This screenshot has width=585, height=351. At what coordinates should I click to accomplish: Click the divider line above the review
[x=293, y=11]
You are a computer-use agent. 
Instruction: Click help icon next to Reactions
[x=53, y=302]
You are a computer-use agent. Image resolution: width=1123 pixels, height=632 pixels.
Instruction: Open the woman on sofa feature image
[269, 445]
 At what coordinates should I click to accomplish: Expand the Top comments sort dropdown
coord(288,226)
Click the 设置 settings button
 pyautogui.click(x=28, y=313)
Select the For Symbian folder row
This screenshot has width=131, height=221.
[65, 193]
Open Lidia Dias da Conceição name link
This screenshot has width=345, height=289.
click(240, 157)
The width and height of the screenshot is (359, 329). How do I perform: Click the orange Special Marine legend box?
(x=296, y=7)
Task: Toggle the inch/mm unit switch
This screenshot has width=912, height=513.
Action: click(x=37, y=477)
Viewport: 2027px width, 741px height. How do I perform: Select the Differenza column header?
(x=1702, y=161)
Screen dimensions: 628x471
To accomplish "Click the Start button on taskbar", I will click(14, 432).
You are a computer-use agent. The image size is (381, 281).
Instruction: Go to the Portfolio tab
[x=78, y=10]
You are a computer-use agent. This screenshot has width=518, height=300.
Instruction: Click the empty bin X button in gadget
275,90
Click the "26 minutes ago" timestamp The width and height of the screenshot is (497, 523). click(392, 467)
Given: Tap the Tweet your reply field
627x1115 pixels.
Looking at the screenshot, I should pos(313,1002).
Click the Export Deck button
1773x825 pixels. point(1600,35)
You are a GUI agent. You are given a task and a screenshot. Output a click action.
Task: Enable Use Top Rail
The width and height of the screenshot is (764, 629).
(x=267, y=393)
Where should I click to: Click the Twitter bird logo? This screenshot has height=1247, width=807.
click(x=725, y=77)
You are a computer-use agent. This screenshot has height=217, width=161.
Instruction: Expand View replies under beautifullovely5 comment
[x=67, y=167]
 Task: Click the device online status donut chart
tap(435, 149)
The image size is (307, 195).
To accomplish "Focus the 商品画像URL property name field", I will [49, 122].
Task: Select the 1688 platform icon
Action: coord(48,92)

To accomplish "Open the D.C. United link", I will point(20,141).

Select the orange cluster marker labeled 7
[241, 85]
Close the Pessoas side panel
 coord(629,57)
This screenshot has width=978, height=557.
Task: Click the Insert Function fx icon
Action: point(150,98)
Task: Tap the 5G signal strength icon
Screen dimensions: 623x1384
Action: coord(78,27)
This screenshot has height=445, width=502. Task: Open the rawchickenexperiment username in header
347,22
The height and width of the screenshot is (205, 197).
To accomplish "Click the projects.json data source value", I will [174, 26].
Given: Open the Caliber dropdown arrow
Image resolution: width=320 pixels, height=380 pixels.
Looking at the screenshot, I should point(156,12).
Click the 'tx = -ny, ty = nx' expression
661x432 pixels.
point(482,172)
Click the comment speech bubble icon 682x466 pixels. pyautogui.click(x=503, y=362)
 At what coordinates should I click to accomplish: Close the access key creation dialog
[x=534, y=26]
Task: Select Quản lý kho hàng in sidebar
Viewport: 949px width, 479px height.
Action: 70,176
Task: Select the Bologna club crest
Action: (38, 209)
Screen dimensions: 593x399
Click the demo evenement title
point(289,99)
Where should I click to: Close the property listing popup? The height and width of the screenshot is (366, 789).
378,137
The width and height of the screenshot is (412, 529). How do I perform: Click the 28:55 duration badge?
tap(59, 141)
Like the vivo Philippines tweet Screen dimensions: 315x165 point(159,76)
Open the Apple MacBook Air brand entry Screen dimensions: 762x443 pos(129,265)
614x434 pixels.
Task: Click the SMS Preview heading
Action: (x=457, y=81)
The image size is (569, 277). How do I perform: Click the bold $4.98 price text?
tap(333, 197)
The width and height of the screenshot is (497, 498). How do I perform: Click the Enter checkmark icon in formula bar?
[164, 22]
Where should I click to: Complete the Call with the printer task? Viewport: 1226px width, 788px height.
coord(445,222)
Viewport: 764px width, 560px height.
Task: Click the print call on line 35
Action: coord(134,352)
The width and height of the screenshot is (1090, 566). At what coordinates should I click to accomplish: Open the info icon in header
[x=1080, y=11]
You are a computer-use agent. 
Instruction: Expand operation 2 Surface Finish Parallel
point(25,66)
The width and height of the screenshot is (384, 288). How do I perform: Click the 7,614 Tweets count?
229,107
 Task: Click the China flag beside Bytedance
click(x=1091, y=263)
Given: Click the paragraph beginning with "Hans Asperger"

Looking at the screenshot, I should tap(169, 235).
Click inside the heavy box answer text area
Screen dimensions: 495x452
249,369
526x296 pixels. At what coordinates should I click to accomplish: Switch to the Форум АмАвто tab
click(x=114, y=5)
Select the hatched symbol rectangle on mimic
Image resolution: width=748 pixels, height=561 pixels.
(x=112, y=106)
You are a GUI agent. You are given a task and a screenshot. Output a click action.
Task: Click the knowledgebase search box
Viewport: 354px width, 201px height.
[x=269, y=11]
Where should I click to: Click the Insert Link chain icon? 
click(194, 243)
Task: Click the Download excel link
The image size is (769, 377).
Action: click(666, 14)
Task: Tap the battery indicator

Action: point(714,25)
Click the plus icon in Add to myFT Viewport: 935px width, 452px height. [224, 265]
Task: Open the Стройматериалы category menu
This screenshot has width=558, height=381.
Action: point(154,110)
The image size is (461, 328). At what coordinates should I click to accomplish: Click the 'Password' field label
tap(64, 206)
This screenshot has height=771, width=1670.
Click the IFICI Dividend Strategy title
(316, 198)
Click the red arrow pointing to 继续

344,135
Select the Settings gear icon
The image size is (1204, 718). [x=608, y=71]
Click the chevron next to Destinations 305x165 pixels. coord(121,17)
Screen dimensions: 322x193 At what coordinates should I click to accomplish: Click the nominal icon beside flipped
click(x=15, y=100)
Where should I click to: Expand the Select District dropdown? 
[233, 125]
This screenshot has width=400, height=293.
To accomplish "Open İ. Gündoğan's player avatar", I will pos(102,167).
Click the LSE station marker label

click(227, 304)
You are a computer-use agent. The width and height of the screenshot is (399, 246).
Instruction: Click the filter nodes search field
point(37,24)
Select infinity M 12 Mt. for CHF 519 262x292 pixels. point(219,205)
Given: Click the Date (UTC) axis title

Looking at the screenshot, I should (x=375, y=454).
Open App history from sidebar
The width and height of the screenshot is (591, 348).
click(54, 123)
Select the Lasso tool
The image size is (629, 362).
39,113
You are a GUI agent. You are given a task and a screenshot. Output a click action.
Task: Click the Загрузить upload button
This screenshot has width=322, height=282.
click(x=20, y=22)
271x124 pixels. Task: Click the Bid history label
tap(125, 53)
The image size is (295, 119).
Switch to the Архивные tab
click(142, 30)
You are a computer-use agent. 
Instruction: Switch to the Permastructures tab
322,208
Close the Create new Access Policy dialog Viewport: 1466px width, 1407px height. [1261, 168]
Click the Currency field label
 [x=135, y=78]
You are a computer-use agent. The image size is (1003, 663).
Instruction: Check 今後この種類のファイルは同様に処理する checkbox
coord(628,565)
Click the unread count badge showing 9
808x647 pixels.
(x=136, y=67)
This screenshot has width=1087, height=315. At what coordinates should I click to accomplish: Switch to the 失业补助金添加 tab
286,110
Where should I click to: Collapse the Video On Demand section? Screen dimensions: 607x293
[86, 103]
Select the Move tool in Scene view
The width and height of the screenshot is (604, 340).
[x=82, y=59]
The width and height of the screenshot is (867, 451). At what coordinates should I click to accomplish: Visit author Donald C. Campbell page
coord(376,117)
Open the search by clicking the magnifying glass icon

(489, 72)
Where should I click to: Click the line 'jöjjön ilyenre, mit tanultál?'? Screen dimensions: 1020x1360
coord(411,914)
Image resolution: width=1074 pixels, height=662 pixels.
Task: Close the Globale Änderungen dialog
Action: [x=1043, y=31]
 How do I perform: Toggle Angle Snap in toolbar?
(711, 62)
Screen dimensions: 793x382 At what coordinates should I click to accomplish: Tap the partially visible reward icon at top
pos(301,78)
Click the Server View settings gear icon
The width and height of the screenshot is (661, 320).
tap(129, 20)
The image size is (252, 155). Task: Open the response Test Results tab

■ ■ ■ ■ ■ ■ ■

* About this exercise
Print the lines above, unchanged, from the start of the records to the line with "has width=518, height=300.", including that final line.

* Exercise answer
This screenshot has width=585, height=351. At what coordinates should I click to accomplish: Click the divider line above the review
[x=293, y=11]
You are a computer-use agent. 
Instruction: Click help icon next to Reactions
[x=53, y=302]
You are a computer-use agent. Image resolution: width=1123 pixels, height=632 pixels.
Instruction: Open the woman on sofa feature image
[269, 445]
 At what coordinates should I click to accomplish: Expand the Top comments sort dropdown
coord(288,226)
Click the 设置 settings button
 pyautogui.click(x=28, y=313)
Select the For Symbian folder row
This screenshot has width=131, height=221.
[65, 193]
Open Lidia Dias da Conceição name link
This screenshot has width=345, height=289.
click(240, 157)
The width and height of the screenshot is (359, 329). How do I perform: Click the orange Special Marine legend box?
(x=296, y=7)
Task: Toggle the inch/mm unit switch
This screenshot has width=912, height=513.
Action: click(x=37, y=477)
Viewport: 2027px width, 741px height. How do I perform: Select the Differenza column header?
(x=1702, y=161)
Screen dimensions: 628x471
To accomplish "Click the Start button on taskbar", I will click(14, 432).
You are a computer-use agent. The image size is (381, 281).
Instruction: Go to the Portfolio tab
[x=78, y=10]
You are a computer-use agent. This screenshot has width=518, height=300.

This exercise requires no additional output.